The recommendations put forth in forums such as this one serve as a "pulse check" for major patient safety initiatives. Ilene noted, with some dismay, how slowly patient safety-sensitive changes take hold in high stakes venues, like academia. She's right when she says the public assumes we are much further along, as my experience this weekend revealed.

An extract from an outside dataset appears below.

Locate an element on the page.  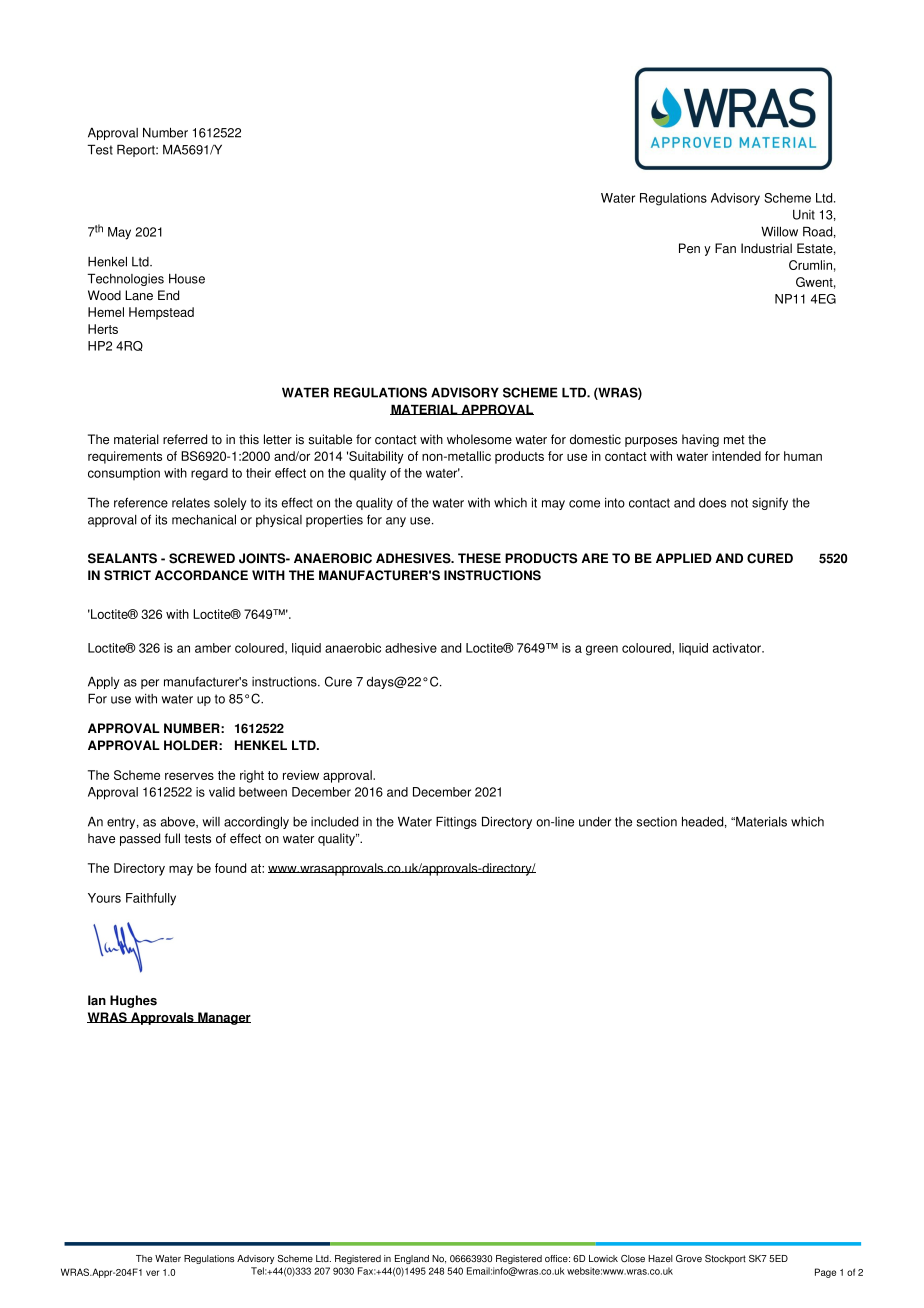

My brother-in-law, an engineer, nearly choked on his steak Saturday night when I told him there were 4,000 wrong-site surgeries reported in the U.S. last year. (His number-crunching mind grasped the defect quotient this number represented before the meat bolus had cleared his trachea.) So a take-way corollary--learned not in a seminar but in a Houston steakhouse--is this: In the interest of patient safety, don't share disturbing facts when a healthcare consumer has a mouthful.
And something that rankles:
Brian Ahier wrote a short must-read piece You don't have to use EHR, in which he quotes Dr. David Blumenthal, National Coordinator of Healthcare IT at HHS. Brian puts the facts out, so I'll simply ask this follow-up question: "Would any other contemporary high consequence industry contemplate operations that bypassed electronic transmission of high-stakes data?"
In healthcare, when we finally get a Model T, we immediately tie an ass to the bumper. Here we go again.
My guess is that Dr. Blumenthal is hand-patting those who have fears, probably legitimate, about the misuse of health data. But he would be better served to act to shore up the security of EHRs. Providers cannot be responsive given the complexity modern healthcare absent data automation. Outcomes will suffer until the data-sink is resolved. People who are hand-patting about security concerns should take a turn alongside the clinical people who hand-pat the families of people who die as a result of lousy communication.